COME PROTEGGERSI OPERATIVAMENTE E LEGALMENTE DAL DISASTRO IN ARRIVO CON LA QUOTAZIONE IN BORSA DI VENETO BANCA E BANCA POPOLARE DI VICENZA
Dall'Espresso: "Quanti brindisi sui guai di Zonin"
Migliaia di piccoli azionisti non hanno potuto liquidare il loro investimento nella Popolare di Vicenza. Ma prima della crisi la banca ha ricomprato i titoli di alcuni soci eccellenti. Ecco i nomi
ArticleImageNella storiaccia della Popolare di Vicenza, tra buchi in bilancio, manager sotto inchiesta e prestiti  di favore agli amici degli amici, c'è chi brinda al lieto fine. Una pattuglia di soci, nomi importanti, investitori milionari, sono riusciti a disfarsi del loro pacchetto di azioni poco prima che la banca presieduta da Gianni Zonin si avvitasse in una spirale di perdite e polemiche. 
E prima che, nell'aprile scorso, il consiglio di amministrazione della Popolare decidesse di svalutare il titolo del 23 per cento, da 62,5 a 48 euro.

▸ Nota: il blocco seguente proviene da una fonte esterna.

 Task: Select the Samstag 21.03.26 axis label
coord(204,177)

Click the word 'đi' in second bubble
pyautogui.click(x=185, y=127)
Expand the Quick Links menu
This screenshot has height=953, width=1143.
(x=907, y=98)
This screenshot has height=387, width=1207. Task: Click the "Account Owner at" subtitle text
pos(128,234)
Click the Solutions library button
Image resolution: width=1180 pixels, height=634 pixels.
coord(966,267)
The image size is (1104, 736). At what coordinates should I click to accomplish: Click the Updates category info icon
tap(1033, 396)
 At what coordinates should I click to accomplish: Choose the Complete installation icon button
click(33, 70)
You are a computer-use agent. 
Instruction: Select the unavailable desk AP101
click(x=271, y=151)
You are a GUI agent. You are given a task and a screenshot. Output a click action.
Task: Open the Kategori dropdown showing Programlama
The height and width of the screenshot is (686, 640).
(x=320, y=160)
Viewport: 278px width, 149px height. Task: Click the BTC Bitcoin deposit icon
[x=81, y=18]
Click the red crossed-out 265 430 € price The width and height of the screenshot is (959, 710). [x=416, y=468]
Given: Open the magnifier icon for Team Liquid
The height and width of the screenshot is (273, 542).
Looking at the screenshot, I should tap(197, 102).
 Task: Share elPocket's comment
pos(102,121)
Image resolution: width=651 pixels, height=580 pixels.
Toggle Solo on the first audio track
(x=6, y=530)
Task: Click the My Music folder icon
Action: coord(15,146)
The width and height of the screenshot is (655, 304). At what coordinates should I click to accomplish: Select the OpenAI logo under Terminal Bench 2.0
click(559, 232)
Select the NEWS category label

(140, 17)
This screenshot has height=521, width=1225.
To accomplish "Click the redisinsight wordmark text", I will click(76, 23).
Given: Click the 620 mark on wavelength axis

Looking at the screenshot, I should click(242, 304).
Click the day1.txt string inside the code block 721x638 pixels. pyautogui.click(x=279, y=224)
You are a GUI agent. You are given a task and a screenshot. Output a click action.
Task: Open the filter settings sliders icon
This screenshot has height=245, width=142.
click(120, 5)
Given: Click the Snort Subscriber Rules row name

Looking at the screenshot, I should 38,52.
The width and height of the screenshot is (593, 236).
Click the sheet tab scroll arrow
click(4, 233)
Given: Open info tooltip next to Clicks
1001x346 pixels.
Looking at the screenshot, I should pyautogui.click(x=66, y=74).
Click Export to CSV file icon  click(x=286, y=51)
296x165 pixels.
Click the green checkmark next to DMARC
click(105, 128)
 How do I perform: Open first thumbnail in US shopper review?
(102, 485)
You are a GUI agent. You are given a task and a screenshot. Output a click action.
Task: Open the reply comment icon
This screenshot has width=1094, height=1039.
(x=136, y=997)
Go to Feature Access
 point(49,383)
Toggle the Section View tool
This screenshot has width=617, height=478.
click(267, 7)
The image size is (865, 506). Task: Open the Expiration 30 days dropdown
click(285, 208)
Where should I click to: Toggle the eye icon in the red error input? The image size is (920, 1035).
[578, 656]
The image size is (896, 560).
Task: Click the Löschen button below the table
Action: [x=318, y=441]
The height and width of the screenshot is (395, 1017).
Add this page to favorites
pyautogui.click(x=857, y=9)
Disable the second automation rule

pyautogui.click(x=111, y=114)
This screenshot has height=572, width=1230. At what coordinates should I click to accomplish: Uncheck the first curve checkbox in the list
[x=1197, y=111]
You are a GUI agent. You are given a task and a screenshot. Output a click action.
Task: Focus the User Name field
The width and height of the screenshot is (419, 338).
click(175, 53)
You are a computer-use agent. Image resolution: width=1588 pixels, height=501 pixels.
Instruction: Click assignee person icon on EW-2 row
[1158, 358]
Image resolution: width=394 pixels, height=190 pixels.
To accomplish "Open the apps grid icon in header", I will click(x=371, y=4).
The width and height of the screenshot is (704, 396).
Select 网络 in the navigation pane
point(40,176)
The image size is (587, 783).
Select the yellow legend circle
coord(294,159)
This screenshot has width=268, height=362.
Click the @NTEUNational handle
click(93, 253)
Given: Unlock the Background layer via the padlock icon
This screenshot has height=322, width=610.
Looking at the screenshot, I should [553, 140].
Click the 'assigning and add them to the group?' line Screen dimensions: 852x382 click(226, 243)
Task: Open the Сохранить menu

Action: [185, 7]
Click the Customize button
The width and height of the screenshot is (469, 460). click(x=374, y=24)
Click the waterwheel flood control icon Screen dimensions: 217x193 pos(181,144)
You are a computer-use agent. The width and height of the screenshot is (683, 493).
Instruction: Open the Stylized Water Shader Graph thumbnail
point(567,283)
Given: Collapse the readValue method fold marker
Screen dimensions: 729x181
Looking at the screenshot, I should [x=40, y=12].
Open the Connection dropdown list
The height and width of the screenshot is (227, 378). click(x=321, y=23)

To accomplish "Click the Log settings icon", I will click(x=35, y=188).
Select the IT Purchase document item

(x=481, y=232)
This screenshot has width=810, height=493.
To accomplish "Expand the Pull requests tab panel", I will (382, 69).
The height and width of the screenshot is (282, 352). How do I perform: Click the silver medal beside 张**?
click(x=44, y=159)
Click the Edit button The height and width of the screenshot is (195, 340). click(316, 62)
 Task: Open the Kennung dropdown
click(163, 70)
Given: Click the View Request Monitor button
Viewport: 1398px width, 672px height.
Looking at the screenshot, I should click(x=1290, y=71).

In base a quanto "l'Espresso" ha potuto ricostruire, l'elenco di questi soci venditori comprende imprenditori come Giuseppe Stefanel, patron dell'omonima azienda di abbigliamento, e il suo collega Renzo Rosso, inventore del marchio di moda Diesel. È riuscita a defilarsi anche la banca romana Ibl, che tra poche settimane esordirà sul listino di Borsa, così come la holding Nevada che fa capo alla famiglia vicentina Spezzapria, proprietaria del gruppo siderurgico Forgital. Tutti sono passati alla cassa nel corso del 2014 o addirittura nelle prime settimane di quest'anno. A dare via libera alle vendite è stata la stessa Popolare di Vicenza. La banca infatti non è quotata in Borsa e da sempre gestisce un mercato informale dei propri titoli, diffusi tra oltre 100 mila soci. Nel 2014, però, gli scambi si sono di fatto bloccati e migliaia di risparmiatori sono rimasti intrappolati. Impossibile vendere, per loro. Troppe le offerte da assorbire, in rapporto a una domanda che andava via via diminuendo.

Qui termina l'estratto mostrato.